# Task:
Rewrite the data below as a numbered list with one line per item, leaving out any blank lines.

+---+

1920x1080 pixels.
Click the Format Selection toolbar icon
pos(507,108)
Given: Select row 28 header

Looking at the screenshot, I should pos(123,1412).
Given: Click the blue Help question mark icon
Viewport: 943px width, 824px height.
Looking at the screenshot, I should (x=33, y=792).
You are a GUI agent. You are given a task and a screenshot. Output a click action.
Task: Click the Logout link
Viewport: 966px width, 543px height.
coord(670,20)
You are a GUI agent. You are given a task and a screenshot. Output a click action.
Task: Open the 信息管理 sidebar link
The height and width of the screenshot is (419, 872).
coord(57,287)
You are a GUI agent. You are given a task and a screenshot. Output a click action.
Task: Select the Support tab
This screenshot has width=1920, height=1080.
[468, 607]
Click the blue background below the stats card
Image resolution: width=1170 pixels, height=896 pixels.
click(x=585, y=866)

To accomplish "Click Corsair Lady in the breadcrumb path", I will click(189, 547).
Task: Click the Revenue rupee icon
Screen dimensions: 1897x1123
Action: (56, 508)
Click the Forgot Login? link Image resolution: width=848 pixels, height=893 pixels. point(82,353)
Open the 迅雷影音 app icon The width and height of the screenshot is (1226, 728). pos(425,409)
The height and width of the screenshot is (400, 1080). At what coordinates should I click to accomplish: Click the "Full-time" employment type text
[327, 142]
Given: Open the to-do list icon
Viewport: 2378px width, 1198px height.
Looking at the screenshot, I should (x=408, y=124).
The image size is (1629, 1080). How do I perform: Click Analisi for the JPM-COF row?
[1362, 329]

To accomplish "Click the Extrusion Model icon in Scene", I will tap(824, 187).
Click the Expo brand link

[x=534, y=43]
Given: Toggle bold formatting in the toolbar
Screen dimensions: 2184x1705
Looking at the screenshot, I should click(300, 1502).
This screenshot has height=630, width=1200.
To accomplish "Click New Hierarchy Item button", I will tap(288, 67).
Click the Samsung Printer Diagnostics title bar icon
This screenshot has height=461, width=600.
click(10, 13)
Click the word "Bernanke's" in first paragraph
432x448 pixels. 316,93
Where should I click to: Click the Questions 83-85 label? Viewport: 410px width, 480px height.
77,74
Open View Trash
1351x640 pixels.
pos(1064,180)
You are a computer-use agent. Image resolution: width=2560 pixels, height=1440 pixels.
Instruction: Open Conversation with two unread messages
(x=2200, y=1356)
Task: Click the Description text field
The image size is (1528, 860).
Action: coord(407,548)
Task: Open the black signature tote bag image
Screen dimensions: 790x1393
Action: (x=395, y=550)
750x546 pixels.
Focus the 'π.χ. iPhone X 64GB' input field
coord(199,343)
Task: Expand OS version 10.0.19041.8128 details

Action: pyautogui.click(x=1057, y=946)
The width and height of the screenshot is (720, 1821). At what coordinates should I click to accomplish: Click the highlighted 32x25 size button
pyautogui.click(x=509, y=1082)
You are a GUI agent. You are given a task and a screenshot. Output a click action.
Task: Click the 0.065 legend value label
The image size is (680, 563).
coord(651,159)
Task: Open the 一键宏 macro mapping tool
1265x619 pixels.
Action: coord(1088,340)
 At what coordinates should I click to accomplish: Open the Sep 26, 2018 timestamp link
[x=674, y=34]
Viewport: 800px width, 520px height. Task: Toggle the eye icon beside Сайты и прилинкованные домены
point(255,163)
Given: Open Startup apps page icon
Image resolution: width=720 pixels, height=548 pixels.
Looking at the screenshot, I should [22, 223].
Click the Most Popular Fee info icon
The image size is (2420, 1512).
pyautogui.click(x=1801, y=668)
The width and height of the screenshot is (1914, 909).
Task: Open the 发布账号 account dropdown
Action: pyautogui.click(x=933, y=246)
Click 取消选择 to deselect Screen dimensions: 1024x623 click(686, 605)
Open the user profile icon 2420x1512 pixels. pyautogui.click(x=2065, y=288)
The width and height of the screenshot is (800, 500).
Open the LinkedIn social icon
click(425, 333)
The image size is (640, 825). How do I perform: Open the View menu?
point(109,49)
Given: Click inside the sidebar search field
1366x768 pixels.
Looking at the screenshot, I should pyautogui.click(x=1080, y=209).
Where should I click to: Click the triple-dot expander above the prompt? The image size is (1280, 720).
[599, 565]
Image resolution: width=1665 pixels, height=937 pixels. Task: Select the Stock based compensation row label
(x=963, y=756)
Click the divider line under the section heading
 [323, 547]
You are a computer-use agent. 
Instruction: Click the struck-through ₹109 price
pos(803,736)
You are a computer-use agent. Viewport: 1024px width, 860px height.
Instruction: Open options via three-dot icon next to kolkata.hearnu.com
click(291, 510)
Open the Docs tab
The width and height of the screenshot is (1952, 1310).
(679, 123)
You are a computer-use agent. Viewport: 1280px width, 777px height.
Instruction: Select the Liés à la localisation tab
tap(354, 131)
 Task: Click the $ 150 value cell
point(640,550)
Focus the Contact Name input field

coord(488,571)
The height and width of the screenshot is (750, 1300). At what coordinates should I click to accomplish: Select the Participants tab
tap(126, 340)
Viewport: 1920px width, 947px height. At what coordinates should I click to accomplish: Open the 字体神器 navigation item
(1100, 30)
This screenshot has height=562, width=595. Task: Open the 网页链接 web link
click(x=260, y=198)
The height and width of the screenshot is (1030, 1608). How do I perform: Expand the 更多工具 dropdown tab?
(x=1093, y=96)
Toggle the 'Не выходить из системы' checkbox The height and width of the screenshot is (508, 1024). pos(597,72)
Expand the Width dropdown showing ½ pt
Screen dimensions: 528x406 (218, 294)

+---+

# Reply to the task:
1. 1920x1080 pixels.
2. Click the Format Selection toolbar icon
3. pos(507,108)
4. Given: Select row 28 header
5. Looking at the screenshot, I should pos(123,1412).
6. Given: Click the blue Help question mark icon
7. Viewport: 943px width, 824px height.
8. Looking at the screenshot, I should (x=33, y=792).
9. You are a GUI agent. You are given a task and a screenshot. Output a click action.
10. Task: Click the Logout link
11. Viewport: 966px width, 543px height.
12. coord(670,20)
13. You are a GUI agent. You are given a task and a screenshot. Output a click action.
14. Task: Open the 信息管理 sidebar link
15. The height and width of the screenshot is (419, 872).
16. coord(57,287)
17. You are a GUI agent. You are given a task and a screenshot. Output a click action.
18. Task: Select the Support tab
19. This screenshot has width=1920, height=1080.
20. [468, 607]
21. Click the blue background below the stats card
22. Image resolution: width=1170 pixels, height=896 pixels.
23. click(x=585, y=866)
24. To accomplish "Click Corsair Lady in the breadcrumb path", I will click(189, 547).
25. Task: Click the Revenue rupee icon
26. Screen dimensions: 1897x1123
27. Action: (56, 508)
28. Click the Forgot Login? link Image resolution: width=848 pixels, height=893 pixels. point(82,353)
29. Open the 迅雷影音 app icon The width and height of the screenshot is (1226, 728). pos(425,409)
30. The height and width of the screenshot is (400, 1080). At what coordinates should I click to accomplish: Click the "Full-time" employment type text
31. [327, 142]
32. Given: Open the to-do list icon
33. Viewport: 2378px width, 1198px height.
34. Looking at the screenshot, I should (x=408, y=124).
35. The image size is (1629, 1080). How do I perform: Click Analisi for the JPM-COF row?
36. [1362, 329]
37. To accomplish "Click the Extrusion Model icon in Scene", I will tap(824, 187).
38. Click the Expo brand link
39. [x=534, y=43]
40. Given: Toggle bold formatting in the toolbar
41. Screen dimensions: 2184x1705
42. Looking at the screenshot, I should click(300, 1502).
43. This screenshot has height=630, width=1200.
44. To accomplish "Click New Hierarchy Item button", I will tap(288, 67).
45. Click the Samsung Printer Diagnostics title bar icon
46. This screenshot has height=461, width=600.
47. click(10, 13)
48. Click the word "Bernanke's" in first paragraph
49. 432x448 pixels. 316,93
50. Where should I click to: Click the Questions 83-85 label? Viewport: 410px width, 480px height.
51. 77,74
52. Open View Trash
53. 1351x640 pixels.
54. pos(1064,180)
55. You are a computer-use agent. Image resolution: width=2560 pixels, height=1440 pixels.
56. Instruction: Open Conversation with two unread messages
57. (x=2200, y=1356)
58. Task: Click the Description text field
59. The image size is (1528, 860).
60. Action: coord(407,548)
61. Task: Open the black signature tote bag image
62. Screen dimensions: 790x1393
63. Action: (x=395, y=550)
64. 750x546 pixels.
65. Focus the 'π.χ. iPhone X 64GB' input field
66. coord(199,343)
67. Task: Expand OS version 10.0.19041.8128 details
68. Action: pyautogui.click(x=1057, y=946)
69. The width and height of the screenshot is (720, 1821). At what coordinates should I click to accomplish: Click the highlighted 32x25 size button
70. pyautogui.click(x=509, y=1082)
71. You are a GUI agent. You are given a task and a screenshot. Output a click action.
72. Task: Click the 0.065 legend value label
73. The image size is (680, 563).
74. coord(651,159)
75. Task: Open the 一键宏 macro mapping tool
76. 1265x619 pixels.
77. Action: coord(1088,340)
78.  At what coordinates should I click to accomplish: Open the Sep 26, 2018 timestamp link
79. [x=674, y=34]
80. Viewport: 800px width, 520px height. Task: Toggle the eye icon beside Сайты и прилинкованные домены
81. point(255,163)
82. Given: Open Startup apps page icon
83. Image resolution: width=720 pixels, height=548 pixels.
84. Looking at the screenshot, I should [22, 223].
85. Click the Most Popular Fee info icon
86. The image size is (2420, 1512).
87. pyautogui.click(x=1801, y=668)
88. The width and height of the screenshot is (1914, 909).
89. Task: Open the 发布账号 account dropdown
90. Action: pyautogui.click(x=933, y=246)
91. Click 取消选择 to deselect Screen dimensions: 1024x623 click(686, 605)
92. Open the user profile icon 2420x1512 pixels. pyautogui.click(x=2065, y=288)
93. The width and height of the screenshot is (800, 500).
94. Open the LinkedIn social icon
95. click(425, 333)
96. The image size is (640, 825). How do I perform: Open the View menu?
97. point(109,49)
98. Given: Click inside the sidebar search field
99. 1366x768 pixels.
100. Looking at the screenshot, I should pyautogui.click(x=1080, y=209).
101. Where should I click to: Click the triple-dot expander above the prompt? The image size is (1280, 720).
102. [599, 565]
103. Image resolution: width=1665 pixels, height=937 pixels. Task: Select the Stock based compensation row label
104. (x=963, y=756)
105. Click the divider line under the section heading
106.  [323, 547]
107. You are a computer-use agent. 
108. Instruction: Click the struck-through ₹109 price
109. pos(803,736)
110. You are a computer-use agent. Viewport: 1024px width, 860px height.
111. Instruction: Open options via three-dot icon next to kolkata.hearnu.com
112. click(291, 510)
113. Open the Docs tab
114. The width and height of the screenshot is (1952, 1310).
115. (679, 123)
116. You are a computer-use agent. Viewport: 1280px width, 777px height.
117. Instruction: Select the Liés à la localisation tab
118. tap(354, 131)
119.  Task: Click the $ 150 value cell
120. point(640,550)
121. Focus the Contact Name input field
122. coord(488,571)
123. The height and width of the screenshot is (750, 1300). At what coordinates should I click to accomplish: Select the Participants tab
124. tap(126, 340)
125. Viewport: 1920px width, 947px height. At what coordinates should I click to accomplish: Open the 字体神器 navigation item
126. (1100, 30)
127. This screenshot has height=562, width=595. Task: Open the 网页链接 web link
128. click(x=260, y=198)
129. The height and width of the screenshot is (1030, 1608). How do I perform: Expand the 更多工具 dropdown tab?
130. (x=1093, y=96)
131. Toggle the 'Не выходить из системы' checkbox The height and width of the screenshot is (508, 1024). pos(597,72)
132. Expand the Width dropdown showing ½ pt
133. Screen dimensions: 528x406 (218, 294)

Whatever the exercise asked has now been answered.